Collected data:

################

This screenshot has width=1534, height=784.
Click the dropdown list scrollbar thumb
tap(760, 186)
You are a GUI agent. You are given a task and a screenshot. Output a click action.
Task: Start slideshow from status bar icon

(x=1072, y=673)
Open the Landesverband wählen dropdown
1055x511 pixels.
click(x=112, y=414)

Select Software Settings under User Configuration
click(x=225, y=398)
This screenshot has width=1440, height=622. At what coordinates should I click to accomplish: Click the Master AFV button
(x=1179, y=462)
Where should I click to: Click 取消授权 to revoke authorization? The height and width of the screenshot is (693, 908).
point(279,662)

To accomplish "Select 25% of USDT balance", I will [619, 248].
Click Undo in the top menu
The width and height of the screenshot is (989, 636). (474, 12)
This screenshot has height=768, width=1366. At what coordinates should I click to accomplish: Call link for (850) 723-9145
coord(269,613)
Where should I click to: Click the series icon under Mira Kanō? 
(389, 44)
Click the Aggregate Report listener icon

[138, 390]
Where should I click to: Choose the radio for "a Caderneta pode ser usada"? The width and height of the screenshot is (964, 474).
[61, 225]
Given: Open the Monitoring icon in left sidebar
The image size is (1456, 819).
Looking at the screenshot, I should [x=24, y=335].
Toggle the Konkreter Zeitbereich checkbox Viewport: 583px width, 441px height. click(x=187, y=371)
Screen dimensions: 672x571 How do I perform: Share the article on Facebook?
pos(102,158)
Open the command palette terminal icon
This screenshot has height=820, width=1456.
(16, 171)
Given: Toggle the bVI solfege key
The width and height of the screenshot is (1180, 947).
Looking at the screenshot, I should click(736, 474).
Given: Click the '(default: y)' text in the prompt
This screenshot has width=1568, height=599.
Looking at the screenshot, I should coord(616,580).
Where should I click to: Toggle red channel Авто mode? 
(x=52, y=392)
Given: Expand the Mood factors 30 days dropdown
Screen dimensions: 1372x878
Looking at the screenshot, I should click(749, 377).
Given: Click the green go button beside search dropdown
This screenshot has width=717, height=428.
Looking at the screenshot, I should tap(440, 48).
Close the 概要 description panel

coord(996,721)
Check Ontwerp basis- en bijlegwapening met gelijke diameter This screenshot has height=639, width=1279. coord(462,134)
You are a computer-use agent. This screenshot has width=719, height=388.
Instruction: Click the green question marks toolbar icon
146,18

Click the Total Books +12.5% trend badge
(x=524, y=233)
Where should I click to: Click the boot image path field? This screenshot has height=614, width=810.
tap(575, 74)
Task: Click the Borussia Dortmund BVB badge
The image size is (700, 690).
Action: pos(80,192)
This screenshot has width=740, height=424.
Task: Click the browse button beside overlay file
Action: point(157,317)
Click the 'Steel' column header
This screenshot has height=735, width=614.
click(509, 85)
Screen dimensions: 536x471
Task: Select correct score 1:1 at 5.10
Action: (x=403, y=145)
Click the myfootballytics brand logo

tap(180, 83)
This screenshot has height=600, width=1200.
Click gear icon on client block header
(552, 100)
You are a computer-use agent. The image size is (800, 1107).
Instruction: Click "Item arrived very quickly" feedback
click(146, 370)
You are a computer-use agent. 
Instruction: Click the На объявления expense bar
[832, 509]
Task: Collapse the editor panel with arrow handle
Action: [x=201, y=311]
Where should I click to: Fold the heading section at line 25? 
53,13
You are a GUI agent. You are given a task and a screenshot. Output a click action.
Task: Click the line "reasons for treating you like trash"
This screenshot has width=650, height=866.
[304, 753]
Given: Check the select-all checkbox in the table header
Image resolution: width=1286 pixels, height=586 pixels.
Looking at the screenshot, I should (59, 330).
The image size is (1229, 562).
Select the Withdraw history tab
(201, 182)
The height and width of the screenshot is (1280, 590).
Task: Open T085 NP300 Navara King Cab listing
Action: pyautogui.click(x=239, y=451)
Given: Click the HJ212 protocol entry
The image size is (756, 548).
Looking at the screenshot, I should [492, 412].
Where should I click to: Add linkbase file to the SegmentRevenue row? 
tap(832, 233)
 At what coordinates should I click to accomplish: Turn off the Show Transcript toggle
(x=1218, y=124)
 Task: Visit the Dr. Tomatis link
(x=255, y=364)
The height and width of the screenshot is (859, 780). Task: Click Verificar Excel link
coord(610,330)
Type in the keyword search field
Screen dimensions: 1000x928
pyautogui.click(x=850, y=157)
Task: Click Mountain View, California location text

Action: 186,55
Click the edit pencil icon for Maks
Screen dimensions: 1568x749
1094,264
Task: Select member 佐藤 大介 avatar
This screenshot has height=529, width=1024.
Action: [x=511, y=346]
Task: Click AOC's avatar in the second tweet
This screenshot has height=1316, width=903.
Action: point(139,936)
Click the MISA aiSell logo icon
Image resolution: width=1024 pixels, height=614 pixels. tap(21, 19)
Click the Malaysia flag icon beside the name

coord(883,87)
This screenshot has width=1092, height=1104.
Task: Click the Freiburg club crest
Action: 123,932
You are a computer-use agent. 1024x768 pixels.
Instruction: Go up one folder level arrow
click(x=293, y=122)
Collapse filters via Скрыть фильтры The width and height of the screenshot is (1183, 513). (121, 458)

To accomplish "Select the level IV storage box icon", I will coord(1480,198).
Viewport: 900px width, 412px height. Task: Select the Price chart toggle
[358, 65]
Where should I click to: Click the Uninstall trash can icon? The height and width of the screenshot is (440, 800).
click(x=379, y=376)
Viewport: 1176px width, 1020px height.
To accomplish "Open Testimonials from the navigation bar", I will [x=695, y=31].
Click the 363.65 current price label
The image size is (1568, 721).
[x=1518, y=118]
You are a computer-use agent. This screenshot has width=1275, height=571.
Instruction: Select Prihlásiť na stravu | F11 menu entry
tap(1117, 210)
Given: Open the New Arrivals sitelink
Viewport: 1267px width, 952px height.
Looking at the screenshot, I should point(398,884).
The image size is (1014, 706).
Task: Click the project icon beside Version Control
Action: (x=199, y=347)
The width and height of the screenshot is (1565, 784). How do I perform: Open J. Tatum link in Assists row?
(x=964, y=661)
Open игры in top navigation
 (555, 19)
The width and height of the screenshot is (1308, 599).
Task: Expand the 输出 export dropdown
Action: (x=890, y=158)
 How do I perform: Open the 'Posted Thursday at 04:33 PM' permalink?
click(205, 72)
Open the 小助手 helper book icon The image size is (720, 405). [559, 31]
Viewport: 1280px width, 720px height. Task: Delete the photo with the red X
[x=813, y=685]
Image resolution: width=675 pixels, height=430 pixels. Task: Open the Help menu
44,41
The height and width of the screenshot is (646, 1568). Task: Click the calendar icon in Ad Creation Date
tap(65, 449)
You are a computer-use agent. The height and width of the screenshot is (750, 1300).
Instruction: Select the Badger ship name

################

What to work on
Return each line from the data where the string "agent" can be found.

Answer box
You are a GUI agent. You are given a task and a screenshot. Output a click action.
You are a computer-use agent. This screenshot has width=719, height=388.
You are a computer-use agent. The image size is (800, 1107).
You are a computer-use agent. 
You are a GUI agent. You are given a task and a screenshot. Output a click action.
You are a computer-use agent. 1024x768 pixels.
You are a computer-use agent. This screenshot has width=1275, height=571.
You are a computer-use agent. The height and width of the screenshot is (750, 1300).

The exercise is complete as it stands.